Going solo in 2013 meant stripping things down. His debut, Harlem River, was spare and literary—acoustic guitar, his reedy voice, and observations about Manhattan that felt like worn-out paperbacks. The title track became a kind of mission statement: thoughtful, unhurried, more interested in details than hooks. It didn't sound like much was happening until you realized you'd been listening for twenty minutes without moving.
Still Life, released the next year, found him getting weirder and more confident. The production opened up, letting in drum machines and electric guitar that buzzed instead of chimed. "The World Is Awake" felt like Lou Reed wandering through a thrift store. People started comparing him to Dylan, Leonard Cohen, all the usual suspects for a guy with an acoustic guitar and something to say, but Morby had his own laconic thing going.
Singing Saw in 2016 was where everything clicked. He leaned into his influences without disappearing into them—there's Velvet Underground worship all over "I Have Been to the Mountain," but it sounds like him. "Dorothy" is a talking blues that shouldn't work but does. The album felt lived-in, like he'd finally stopped trying to prove anything.

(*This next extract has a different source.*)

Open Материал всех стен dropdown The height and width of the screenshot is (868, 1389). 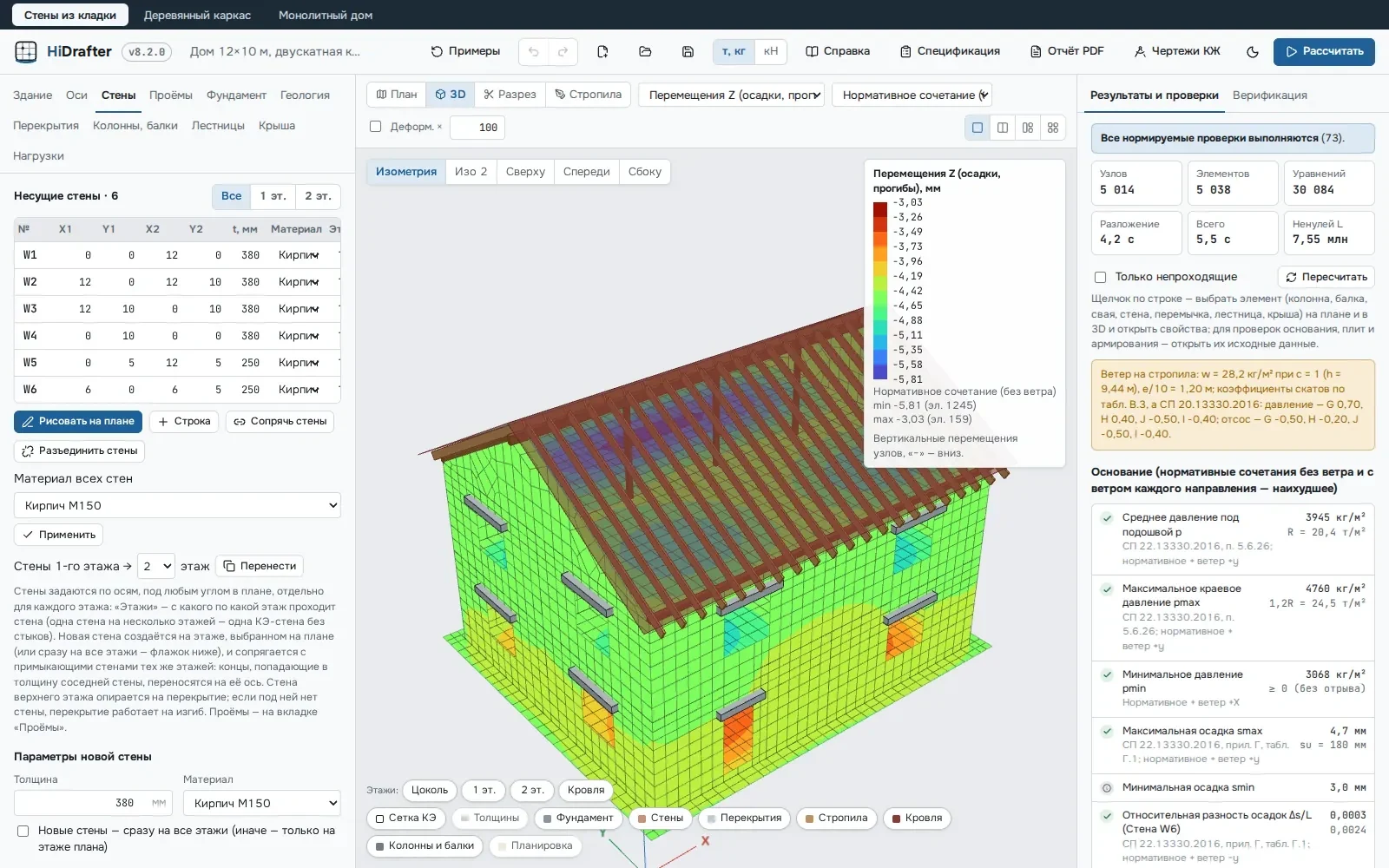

City Music came next, a love letter to urbanity that paired nicely with Harlem River but showed how much ground he'd covered. Then Oh My God in 2019 got bigger and stranger, building songs like "No Halo" into something approaching anthemic, though still in that deadpan Morby way. He recorded it in Memphis with producer Sam Cohen, and you can hear the room in the recordings—more space, more reverb, more willing to let a moment breathe.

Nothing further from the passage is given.